Resolvendo as questões mais complexas da 1ª fase da OAB

Quarta, 8 de julho de 2015

Resolvendo as questões mais complexas da 1ª fase da OAB 2

Na hora da prova da OAB vocês certamente irão se defrontar com algumas questões bem mais complicadas. Como encarar portanto a resolução de questões mais difíceis da prova da OAB?

O objetivo aqui não é mostrar um "caminhos das pedras" até a resposta correta, tal como foi feito nos dois posts abaixo:

Resolvendo questões da 1ª fase do Exame de Ordem sem saber NADA do conteúdo da disciplina

Como trabalhar a dificuldade de resolver as questões objetivas da OAB?

O propósito deste post não é o de demonstrar a busca pela resposta EXATA, e sim como lidar diante de questões mais complexas, refletindo sobre uma abordagem que vise maximizar a chance de acerto.

Para acertar mesmo é preciso que o candidato SAIBA o conteúdo. E isso só estudando.

Existe, para isso, algumas regras gerais de procedimento, e elas devem ser obedecidas, pois visam ajudar o candidato durante a realização da prova. Vamos a elas:

1 - Não se deve perder tempo com questões muito difíceis, ou que a dúvida entre uma ou outra resposta seja quase insuperável. As questões dessa natureza devem ser deixadas para o final. Isso tem bons motivos para ser sugerido:

a) evita a perda de tempo enquanto o candidato tem todo um resto de prova para lidar;

b) evita também prejuízos de ordem emocional. Foco no que interessa (vou abordar especificamente este ponto amanhã)

2 - Um círculo deve ser feito em torno das seguintes palavras: correta, incorreta, certa, certos, errada, sim e não. Tais termos determinam muitas vezes o sentido da resposta e não raro o candidato se confunde com o sentido da própria resposta exigida, o que inexoravelmente o conduzirá ao erro.

Essa questão do correto e do incorreto é muito importante para vocês. Prestem realmente atenção neste ponto!!

3 - Os termos generalizadores ?sempre?, ?jamais? e ?nunca? quase sempre estão associados com assertivas cujos enunciados estão errados. Generalizações no Direito são perigosas e no Exame de Ordem quase sempre pontuam assertivas errôneas.

Isso eu observo desde ANTES, bem antes do processo de unificação, em provas do tempos das seccionais (antes de 2006) e é algo que está entranhado não só no Exame de Ordem como também em provas de alguns concursos. Essa dica é muito eficaz!
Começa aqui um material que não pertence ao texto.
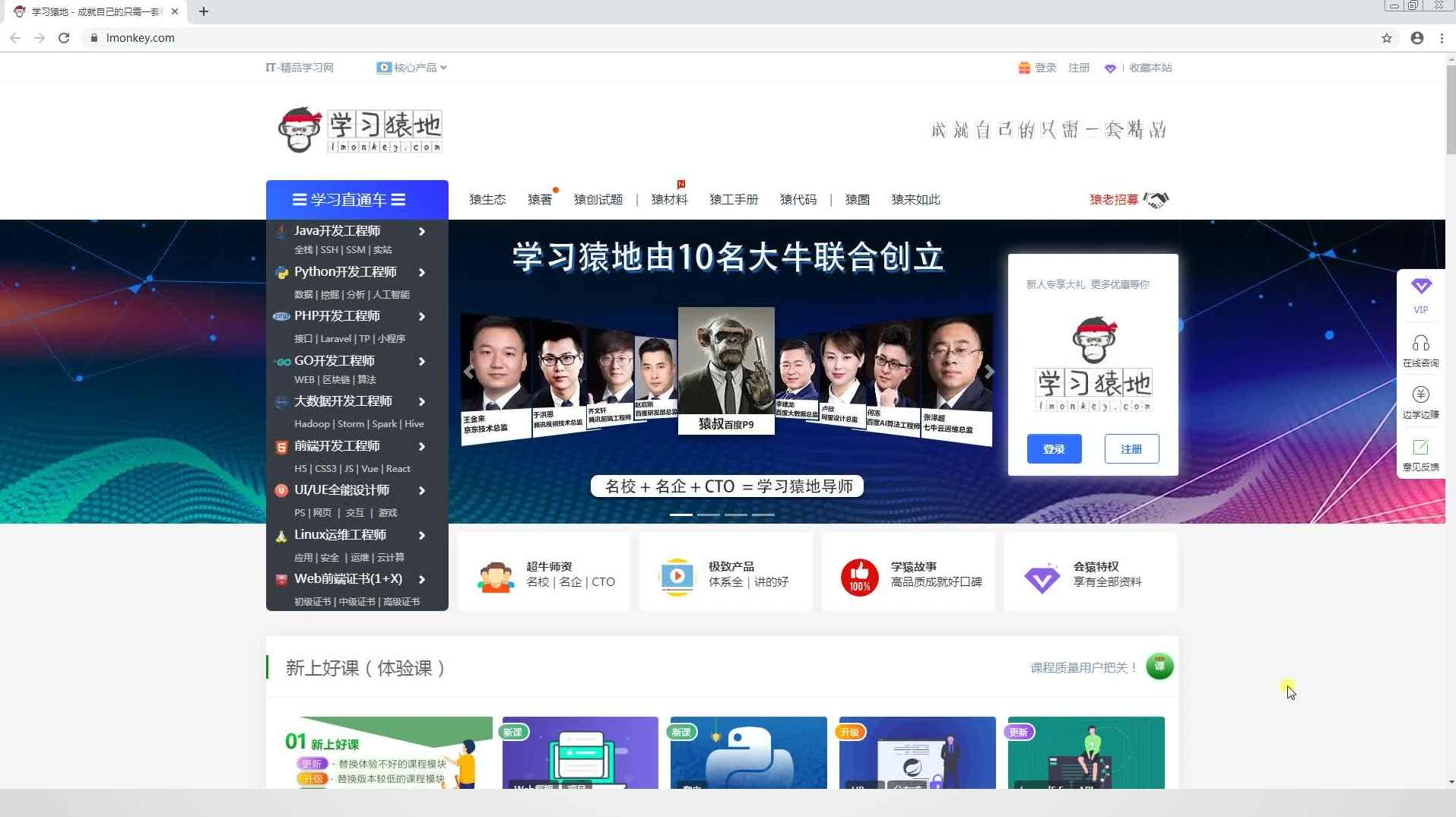Click the 猿老招募 handshake icon
Image resolution: width=1456 pixels, height=817 pixels.
[1156, 199]
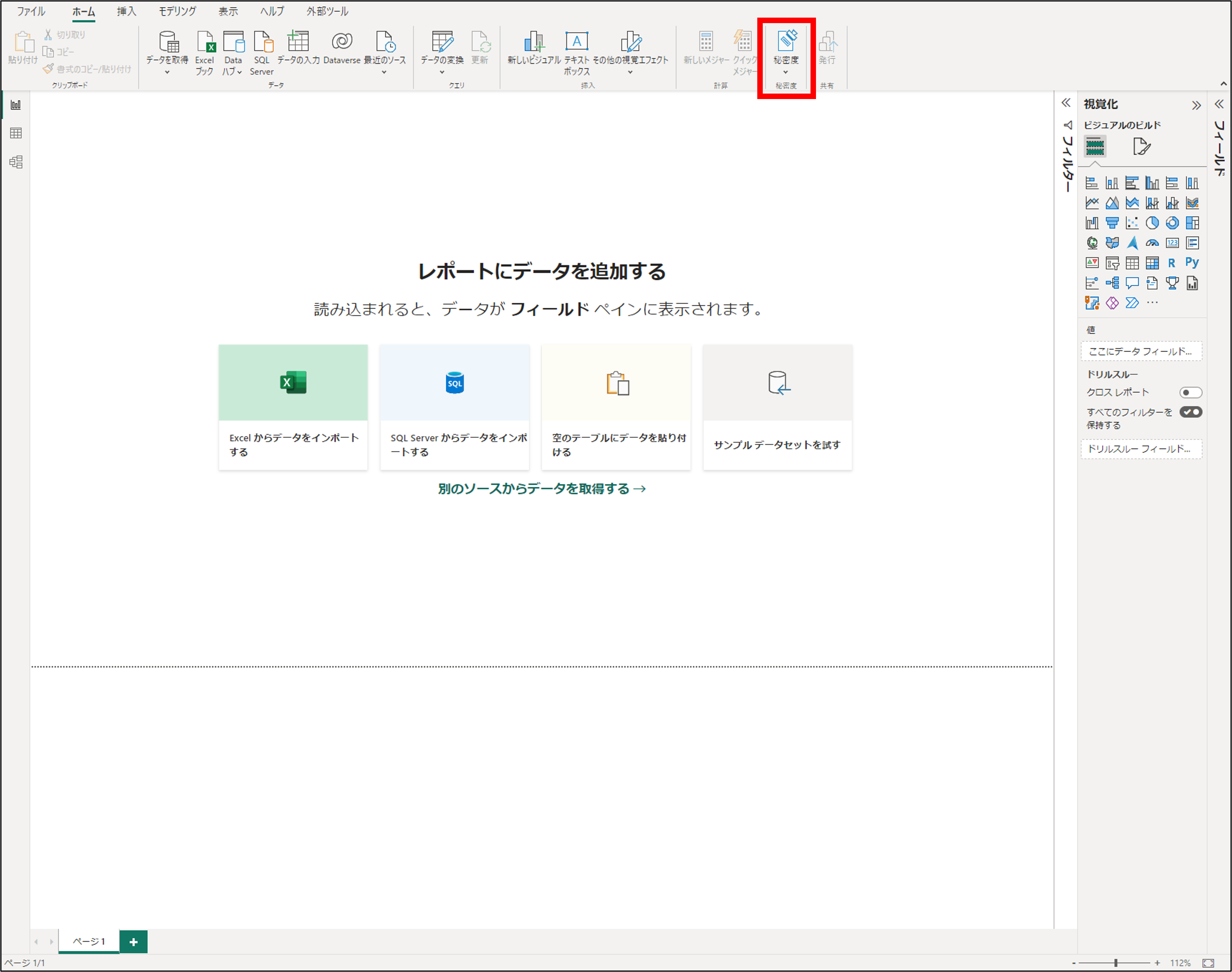Image resolution: width=1232 pixels, height=972 pixels.
Task: Choose サンプル データセットを試す card
Action: tap(777, 407)
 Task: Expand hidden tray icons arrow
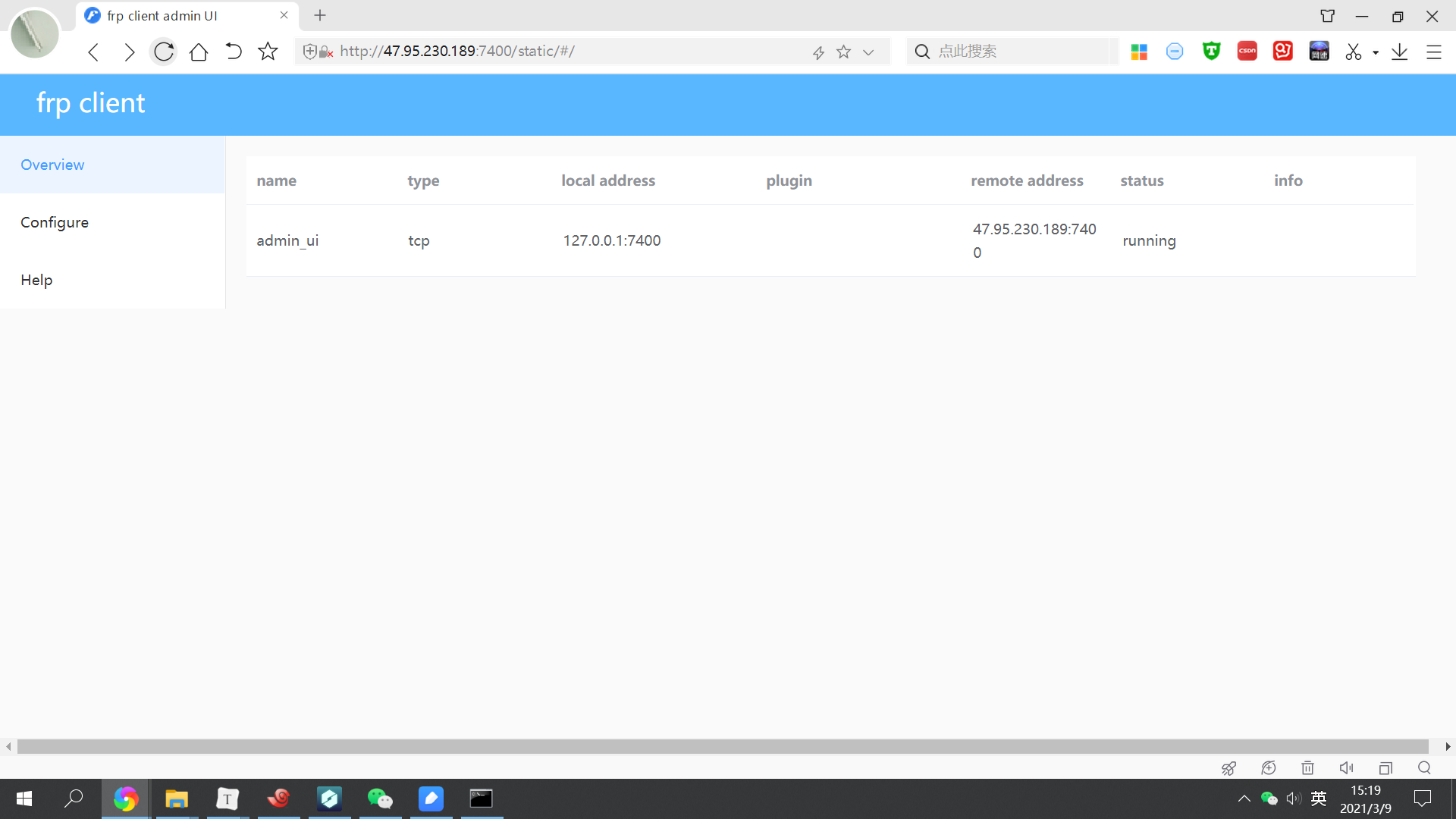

Não é uma regra absoluta, mas raramente o candidato erra quando percebe uma generalização.

Vamos então olhar algumas questões, pretensamente complexas, e tentarmos encontrar o caminho para a resposta adequada. A primeira é de Direito Administrativo do Exame 2010.2 (FGV):

Resolvendo as questões mais complexas da 1ª fase da OAB 3

Do enunciado, antes mesmo de olharmos as alternativas, podemos tirar duas informações relevantes:

1 - Os vinte primeiros candidatos são DESVIADOS de suas funções e passam a exercer os cargos de delegados;

2 - Após o decurso de 4 anos postulam a efetivação no cargo.

Observação: a questão exige que seja encontrada a alternativa CORRETA!

Essas duas informações são relevantes no auxílio da resolução do problema.

Observem que o enunciado carrega informações pertinentes, importantes para a solução do problema.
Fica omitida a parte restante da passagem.